● To do:
A - In the article on the Opelika pharmacy bills, rewrite the passage from "Still, local pharmacists are" up to and including "the government's eyes.", changing "retail stores" to "general merchants".
B - Use the article on the Opelika pharmacy bills to answer these:
(i) Which two bills does the city say may cost it tax revenue?
(ii) About how much would the city's funds lose, according to its revenue officer?
(iii) On what street is Bubba's Medicine Shop?

Opelika city leaders oppose bill aimed to help local pharmacies

OPELIKA, AL (WTVM) - With tax dollars now on the line city leaders now oppose legislation that may help independent pharmacies in the area.

A couple of bills making their way around the Alabama State Legislature have prompted the Opelika City Council to pass a resolution that does not approve the potential measures.

If passed, these new laws may help independent pharmacies across the state.

From the city government's perspective, both Alabama Senate Bill 31 and House Bill 58 may cost them significant tax revenue.

Still, local pharmacists are supporting the legislation.

According to Lillie Finley, the city's revenue officer, the city's funds would take an almost $45,000 loss.

"It would mean a loss of revenues for the city, and the business license revenues are deposited into the general fund," Finley said.

The bills call for prescription drugs, sold at independent pharmacies, to become exempt from business license taxes.

Currently, in Opelika, independent pharmacies are classified as retail stores; their business licenses reflect the fact that these shops sell both prescription and non-prescription items.

Jeff Jerkins, the owner of Bubba's Medicine Shop on 2nd Avenue, said having this bill would help validate his chosen profession in the government's eyes.

"We, as pharmacists, are not treated as professionals," he said.  "It's not that we're against paying taxes- we're still going to pay taxes if this bill passes. We're just going to be taxed on things like everybody else."

And if the bills are passed, Jerkins said he and his fellow pharmacy owners would take the profits from the exemption and re-invest them into the community.

"They all love the city like I do. They all give back to the city in the same way," he said.

"They've always been a mainstay in the city. All these pharmacies have not been here just 5, 10 years- they've been here 20, 30, 40 years."

Finley and the city government argues pharmacies would get an unfair advantage over other business with similar licenses and tax payment structures.

"We're designed to promote a sense of fairness. And if we grant this exception, I don't see how it's promoting that sense of fairness," Finley said.

The city of Opelika isn't alone in its viewpoint. Finley said counterparts in other cities like Auburn, Birmingham, and Mobile also oppose the exemption of prescription drugs from business license taxes.

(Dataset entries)
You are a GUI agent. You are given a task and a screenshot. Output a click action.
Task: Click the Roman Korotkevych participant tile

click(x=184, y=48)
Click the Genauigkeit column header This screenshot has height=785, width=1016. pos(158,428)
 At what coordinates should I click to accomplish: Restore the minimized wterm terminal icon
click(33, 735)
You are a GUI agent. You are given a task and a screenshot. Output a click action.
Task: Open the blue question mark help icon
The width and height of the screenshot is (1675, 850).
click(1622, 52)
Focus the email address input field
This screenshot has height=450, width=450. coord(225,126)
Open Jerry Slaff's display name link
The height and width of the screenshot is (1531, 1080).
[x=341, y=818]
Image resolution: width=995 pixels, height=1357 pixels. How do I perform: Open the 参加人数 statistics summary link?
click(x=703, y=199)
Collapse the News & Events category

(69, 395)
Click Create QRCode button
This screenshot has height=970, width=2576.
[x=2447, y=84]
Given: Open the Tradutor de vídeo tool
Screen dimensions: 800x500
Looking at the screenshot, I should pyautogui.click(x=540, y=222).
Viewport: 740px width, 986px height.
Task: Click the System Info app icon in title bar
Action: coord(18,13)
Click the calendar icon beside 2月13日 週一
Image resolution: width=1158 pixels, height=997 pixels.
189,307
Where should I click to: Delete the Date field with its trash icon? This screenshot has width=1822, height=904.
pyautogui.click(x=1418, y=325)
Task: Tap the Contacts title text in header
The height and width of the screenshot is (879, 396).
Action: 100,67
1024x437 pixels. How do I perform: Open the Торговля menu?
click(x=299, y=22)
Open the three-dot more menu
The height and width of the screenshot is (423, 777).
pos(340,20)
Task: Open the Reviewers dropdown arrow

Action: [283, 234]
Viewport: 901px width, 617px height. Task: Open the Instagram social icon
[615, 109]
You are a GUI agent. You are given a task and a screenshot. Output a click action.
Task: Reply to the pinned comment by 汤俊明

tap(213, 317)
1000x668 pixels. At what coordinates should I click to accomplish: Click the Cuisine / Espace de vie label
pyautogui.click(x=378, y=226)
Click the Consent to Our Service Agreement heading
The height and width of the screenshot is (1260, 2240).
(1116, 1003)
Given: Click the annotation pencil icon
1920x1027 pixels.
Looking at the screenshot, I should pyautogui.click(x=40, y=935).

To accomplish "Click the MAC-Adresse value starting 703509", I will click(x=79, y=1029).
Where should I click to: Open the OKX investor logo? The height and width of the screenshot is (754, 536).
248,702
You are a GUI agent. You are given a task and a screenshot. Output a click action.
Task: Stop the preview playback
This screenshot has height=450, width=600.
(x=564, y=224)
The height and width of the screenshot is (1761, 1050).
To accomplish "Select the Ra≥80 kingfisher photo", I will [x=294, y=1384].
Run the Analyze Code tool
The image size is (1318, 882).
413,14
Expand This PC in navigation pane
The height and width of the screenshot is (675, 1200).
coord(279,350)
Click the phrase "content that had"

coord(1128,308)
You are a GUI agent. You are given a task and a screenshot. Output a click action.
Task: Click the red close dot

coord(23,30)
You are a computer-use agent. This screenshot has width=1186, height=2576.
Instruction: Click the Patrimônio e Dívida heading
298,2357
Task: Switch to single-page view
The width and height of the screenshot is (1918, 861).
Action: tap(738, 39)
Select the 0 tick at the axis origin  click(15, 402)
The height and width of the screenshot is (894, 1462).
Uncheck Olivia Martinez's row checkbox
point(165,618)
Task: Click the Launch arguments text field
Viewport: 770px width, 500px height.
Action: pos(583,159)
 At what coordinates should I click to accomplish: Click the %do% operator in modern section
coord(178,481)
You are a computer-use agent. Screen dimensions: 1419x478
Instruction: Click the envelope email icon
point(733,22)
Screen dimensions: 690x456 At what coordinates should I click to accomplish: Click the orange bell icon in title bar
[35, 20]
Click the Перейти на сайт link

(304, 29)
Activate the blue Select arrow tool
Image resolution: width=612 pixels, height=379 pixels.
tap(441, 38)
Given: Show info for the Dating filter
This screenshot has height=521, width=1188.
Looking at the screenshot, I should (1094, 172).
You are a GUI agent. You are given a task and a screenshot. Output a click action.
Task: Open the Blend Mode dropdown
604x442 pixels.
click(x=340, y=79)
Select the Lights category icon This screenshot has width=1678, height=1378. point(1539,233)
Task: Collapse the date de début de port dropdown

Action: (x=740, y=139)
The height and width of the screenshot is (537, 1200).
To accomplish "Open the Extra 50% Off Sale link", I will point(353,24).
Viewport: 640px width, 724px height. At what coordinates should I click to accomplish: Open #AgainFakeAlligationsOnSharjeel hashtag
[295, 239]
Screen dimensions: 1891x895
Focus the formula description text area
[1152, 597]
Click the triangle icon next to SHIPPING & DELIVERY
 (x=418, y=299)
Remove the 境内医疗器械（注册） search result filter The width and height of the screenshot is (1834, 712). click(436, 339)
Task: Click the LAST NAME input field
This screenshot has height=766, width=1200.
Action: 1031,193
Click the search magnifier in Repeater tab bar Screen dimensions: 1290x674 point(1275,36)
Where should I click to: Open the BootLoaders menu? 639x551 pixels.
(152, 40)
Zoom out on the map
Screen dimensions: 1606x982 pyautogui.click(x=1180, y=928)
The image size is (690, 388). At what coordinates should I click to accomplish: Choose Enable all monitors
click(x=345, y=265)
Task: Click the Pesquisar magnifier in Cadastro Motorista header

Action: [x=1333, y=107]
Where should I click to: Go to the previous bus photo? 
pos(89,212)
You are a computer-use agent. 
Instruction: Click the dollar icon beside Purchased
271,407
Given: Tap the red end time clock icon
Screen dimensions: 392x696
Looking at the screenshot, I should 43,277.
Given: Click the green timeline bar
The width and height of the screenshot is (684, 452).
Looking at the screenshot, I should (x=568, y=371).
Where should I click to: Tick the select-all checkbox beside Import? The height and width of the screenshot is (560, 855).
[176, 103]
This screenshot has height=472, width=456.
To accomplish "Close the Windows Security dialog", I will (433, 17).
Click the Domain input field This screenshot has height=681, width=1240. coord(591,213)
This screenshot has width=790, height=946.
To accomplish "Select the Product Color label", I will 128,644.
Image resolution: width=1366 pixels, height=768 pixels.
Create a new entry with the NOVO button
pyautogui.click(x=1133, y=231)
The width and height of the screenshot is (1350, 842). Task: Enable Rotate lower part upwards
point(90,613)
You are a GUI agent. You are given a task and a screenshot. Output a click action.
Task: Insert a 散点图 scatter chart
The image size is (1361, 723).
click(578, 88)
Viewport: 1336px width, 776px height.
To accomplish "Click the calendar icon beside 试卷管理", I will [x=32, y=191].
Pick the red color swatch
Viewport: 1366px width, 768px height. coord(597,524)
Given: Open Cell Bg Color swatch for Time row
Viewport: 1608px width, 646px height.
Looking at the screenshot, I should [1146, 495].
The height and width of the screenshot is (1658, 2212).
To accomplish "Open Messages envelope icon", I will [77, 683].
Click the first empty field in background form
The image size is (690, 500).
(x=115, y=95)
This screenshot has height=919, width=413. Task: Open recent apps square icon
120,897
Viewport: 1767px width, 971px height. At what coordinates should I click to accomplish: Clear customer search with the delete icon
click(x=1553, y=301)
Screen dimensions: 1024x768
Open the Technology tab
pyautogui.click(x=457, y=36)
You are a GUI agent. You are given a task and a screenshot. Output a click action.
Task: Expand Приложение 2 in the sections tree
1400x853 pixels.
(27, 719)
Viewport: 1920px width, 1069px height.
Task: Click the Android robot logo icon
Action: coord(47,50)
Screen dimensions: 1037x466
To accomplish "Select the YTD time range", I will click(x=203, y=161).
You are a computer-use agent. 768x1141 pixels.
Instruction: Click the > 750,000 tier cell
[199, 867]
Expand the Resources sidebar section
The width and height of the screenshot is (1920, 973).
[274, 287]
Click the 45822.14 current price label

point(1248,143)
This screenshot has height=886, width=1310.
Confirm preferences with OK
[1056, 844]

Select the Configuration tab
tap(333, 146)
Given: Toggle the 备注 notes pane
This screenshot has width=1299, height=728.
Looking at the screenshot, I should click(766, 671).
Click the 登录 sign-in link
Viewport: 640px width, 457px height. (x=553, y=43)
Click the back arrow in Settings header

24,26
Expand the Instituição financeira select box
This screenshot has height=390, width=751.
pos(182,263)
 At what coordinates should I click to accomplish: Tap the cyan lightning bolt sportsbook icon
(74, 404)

● Solutions to each task:
A -
Still, local pharmacists are supporting the legislation.

According to Lillie Finley, the city's revenue officer, the city's funds would take an almost $45,000 loss.

"It would mean a loss of revenues for the city, and the business license revenues are deposited into the general fund," Finley said.

The bills call for prescription drugs, sold at independent pharmacies, to become exempt from business license taxes.

Currently, in Opelika, independent pharmacies are classified as general merchants; their business licenses reflect the fact that these shops sell both prescription and non-prescription items.

Jeff Jerkins, the owner of Bubba's Medicine Shop on 2nd Avenue, said having this bill would help validate his chosen profession in the government's eyes.

B -
(i) Alabama Senate Bill 31 and House Bill 58
(ii) Almost $45,000
(iii) 2nd Avenue